And now that practically everyone has some degree of immunity to COVID, the virus does have to evolve to bypass those antibodies. And that's just not happening like it once was. According to the article, the XEC variant, which now accounts for nearly half of new cases, is not substantially different than the KP and the FLiRT variants that drove our summer wave.
So I want to be clear. This doesn't mean that this will always be the case. More threatening variants could absolutely still emerge. But in the meantime, we know that it is other viruses that are really keeping physicians busy.
Unger: Speaking of other viruses, before we wrap up, Andrea, I've been hearing about another virus in China that apparently has now made its way here to the U.S. What is that virus? And is there cause for concern?
Garcia: Well, Todd, that's the human metapneumovirus, or HMPV for short. And some in the media have sensationalized it by calling it, "the mystery virus."
But there's really no mystery to it, and it's not new by any stretch. According to a New York Times article that ran earlier this month, HMPV has circulated in humans for decades. It's a respiratory illness and is so common that most people will be infected as children and experience several infections in their lifetimes.
In countries with months of cold weather, HMPV can have an annual season, much like flu. And then in hotter climates, it circulates at lower levels all year long. In higher-income countries, the virus is rarely fatal. In lower-income countries, with weaker health systems and poorer surveillance, deaths are more common.
Unger: Andrea, if this is a virus that's been circulating for decades, why haven't we heard of this or heard a lot about it lately?
Garcia: Well, Todd, it certainly doesn't have the same name recognition because it's rarely discussed by name. According to a physician in The Times article, the clinical features are difficult to distinguish from other viral illnesses, and physicians don't routinely test for HMPV.
Most infections typically go unrecognized and are chalked up to whatever respiratory thing happens to be going around. These symptoms include cough, fever, nasal congestion and wheezing. Most infections are mild, but severe cases can result in bronchitis or pneumonia, particularly among infants, older adults and people who are immunocompromised.
Unger: So, Andrea, why is it making news now?

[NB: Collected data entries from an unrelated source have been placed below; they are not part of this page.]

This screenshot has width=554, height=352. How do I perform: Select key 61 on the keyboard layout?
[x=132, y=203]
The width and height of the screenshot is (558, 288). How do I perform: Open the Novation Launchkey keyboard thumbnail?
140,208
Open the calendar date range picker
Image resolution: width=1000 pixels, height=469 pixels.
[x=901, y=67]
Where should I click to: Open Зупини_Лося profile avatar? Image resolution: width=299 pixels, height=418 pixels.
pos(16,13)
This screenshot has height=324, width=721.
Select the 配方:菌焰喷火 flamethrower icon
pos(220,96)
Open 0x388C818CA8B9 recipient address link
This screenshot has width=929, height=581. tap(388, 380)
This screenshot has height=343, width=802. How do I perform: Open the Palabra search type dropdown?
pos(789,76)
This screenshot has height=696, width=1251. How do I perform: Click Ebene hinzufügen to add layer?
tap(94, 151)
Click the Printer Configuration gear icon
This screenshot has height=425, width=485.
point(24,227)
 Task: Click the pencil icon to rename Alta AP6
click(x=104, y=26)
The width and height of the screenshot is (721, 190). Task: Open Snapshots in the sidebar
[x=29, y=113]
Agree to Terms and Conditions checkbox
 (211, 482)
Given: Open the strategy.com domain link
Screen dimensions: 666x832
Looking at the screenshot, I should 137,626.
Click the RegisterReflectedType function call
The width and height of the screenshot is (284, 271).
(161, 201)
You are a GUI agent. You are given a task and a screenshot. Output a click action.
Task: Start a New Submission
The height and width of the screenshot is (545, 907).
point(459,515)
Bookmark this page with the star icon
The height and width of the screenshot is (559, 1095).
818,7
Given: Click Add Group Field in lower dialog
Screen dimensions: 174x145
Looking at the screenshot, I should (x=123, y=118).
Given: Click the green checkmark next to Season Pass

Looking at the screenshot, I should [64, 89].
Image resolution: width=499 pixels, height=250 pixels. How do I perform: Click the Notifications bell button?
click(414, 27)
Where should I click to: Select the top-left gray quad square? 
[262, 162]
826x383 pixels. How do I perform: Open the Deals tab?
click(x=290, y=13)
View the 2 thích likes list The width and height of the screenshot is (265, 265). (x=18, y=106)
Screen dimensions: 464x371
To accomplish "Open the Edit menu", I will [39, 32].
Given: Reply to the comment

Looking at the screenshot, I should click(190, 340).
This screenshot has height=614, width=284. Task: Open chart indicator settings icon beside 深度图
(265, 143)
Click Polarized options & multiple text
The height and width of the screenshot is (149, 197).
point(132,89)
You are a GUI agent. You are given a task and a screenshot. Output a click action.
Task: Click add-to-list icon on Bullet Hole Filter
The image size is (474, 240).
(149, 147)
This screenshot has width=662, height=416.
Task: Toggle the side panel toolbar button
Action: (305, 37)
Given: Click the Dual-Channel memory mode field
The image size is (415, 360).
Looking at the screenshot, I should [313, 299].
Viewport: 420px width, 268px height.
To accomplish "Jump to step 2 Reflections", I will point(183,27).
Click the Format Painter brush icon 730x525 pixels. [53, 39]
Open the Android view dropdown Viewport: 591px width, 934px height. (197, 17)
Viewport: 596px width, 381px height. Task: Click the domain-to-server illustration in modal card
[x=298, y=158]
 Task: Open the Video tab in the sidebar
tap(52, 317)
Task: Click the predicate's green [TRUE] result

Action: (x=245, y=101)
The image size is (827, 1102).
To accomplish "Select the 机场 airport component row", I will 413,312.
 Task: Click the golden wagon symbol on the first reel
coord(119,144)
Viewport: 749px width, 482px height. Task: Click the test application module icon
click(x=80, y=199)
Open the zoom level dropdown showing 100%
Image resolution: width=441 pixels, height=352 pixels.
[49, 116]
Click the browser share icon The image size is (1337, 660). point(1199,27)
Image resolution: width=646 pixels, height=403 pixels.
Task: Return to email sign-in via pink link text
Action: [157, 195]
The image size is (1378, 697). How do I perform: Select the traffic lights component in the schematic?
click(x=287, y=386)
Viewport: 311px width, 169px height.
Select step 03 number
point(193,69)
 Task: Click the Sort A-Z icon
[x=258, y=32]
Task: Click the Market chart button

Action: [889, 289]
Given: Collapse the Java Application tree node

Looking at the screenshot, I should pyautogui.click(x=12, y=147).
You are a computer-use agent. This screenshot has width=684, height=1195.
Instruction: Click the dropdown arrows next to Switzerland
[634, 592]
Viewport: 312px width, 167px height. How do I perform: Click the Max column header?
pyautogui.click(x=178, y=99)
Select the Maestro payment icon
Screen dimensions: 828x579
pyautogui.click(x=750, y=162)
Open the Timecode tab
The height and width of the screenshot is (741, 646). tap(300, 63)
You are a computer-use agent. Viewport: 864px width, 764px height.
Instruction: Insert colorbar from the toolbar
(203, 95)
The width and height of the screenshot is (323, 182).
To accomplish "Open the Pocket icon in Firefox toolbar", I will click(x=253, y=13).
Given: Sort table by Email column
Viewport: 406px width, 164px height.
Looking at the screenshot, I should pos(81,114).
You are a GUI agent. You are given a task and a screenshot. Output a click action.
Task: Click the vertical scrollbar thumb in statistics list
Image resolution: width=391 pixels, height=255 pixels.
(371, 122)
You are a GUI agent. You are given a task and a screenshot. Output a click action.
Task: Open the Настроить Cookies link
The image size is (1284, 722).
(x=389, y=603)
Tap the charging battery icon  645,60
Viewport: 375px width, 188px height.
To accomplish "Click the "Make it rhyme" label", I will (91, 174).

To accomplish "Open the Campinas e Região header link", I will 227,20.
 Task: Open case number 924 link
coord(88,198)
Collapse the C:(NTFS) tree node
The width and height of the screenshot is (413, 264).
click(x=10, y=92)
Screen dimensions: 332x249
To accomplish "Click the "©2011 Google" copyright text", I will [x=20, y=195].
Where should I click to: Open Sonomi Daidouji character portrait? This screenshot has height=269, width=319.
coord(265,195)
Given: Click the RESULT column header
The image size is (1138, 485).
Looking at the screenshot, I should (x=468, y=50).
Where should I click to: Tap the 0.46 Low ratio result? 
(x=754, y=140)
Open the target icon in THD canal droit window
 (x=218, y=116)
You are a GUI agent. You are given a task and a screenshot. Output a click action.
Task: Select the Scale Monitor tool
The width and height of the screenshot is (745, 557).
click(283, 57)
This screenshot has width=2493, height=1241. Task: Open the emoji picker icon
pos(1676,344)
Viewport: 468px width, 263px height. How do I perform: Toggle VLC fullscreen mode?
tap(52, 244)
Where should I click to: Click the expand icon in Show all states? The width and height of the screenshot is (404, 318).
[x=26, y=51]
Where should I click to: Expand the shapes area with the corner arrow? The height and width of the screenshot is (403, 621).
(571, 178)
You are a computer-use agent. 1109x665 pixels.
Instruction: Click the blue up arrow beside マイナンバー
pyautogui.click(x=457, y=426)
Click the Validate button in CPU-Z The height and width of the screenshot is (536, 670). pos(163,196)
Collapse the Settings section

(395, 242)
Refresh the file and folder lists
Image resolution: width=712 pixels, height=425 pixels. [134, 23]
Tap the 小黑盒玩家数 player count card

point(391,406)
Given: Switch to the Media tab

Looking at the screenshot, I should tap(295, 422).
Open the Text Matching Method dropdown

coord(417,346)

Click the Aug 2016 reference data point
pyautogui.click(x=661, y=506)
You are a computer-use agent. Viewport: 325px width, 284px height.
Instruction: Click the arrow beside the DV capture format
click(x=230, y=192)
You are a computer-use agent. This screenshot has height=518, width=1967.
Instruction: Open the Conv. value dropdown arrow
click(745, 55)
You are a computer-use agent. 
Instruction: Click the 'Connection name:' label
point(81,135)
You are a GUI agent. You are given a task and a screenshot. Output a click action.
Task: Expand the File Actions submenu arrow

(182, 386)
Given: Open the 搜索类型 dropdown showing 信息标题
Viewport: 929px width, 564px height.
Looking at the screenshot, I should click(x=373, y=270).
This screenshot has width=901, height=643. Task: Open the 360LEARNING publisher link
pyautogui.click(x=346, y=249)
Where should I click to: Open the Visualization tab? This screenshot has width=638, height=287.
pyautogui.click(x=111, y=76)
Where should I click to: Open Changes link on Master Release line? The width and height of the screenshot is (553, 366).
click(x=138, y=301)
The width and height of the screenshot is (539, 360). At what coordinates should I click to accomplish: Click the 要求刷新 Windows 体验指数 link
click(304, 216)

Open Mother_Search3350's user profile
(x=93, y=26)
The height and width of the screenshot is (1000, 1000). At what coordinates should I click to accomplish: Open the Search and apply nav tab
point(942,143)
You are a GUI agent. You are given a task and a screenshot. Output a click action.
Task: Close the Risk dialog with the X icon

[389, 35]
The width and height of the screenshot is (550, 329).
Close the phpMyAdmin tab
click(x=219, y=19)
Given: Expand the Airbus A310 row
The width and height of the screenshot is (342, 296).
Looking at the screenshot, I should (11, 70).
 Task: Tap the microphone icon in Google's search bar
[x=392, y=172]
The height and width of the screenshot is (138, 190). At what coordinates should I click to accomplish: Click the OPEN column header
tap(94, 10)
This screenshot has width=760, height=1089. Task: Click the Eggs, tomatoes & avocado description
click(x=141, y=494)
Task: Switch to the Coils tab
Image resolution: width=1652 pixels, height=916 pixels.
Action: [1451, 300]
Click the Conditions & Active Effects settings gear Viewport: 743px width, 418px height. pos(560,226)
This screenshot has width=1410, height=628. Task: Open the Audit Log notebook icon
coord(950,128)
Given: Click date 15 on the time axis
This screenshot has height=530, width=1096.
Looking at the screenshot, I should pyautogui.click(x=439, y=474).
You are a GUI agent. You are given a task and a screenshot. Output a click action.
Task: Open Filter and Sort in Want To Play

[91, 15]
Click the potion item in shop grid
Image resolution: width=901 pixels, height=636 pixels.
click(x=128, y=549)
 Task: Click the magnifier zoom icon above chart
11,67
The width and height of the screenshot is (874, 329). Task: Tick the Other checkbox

Garcia: Well, Todd, cases have been increasing, and Chinese authorities have said that HMPV cases could spike even more during the Lunar New Year holiday, which we know is at the end of this month. We also know from recent articles that levels are currently high in the UK, which is often indicative of what we can expect here.
According to an article last updated on Sunday, Britain is on high alert as cases have surged, prompting both health warning and calls for masking. A report from mid-January suggests that HMPV is already currently increasing in some parts of the United States, including in Kansas, Iowa, Missouri and Nebraska. So, it's something to keep an eye on but certainly nothing to panic about.
Unger: All right, Andrea. Well, thank you so much for the update. And that wraps up this week's episode. As always, thanks for being here and keeping us informed.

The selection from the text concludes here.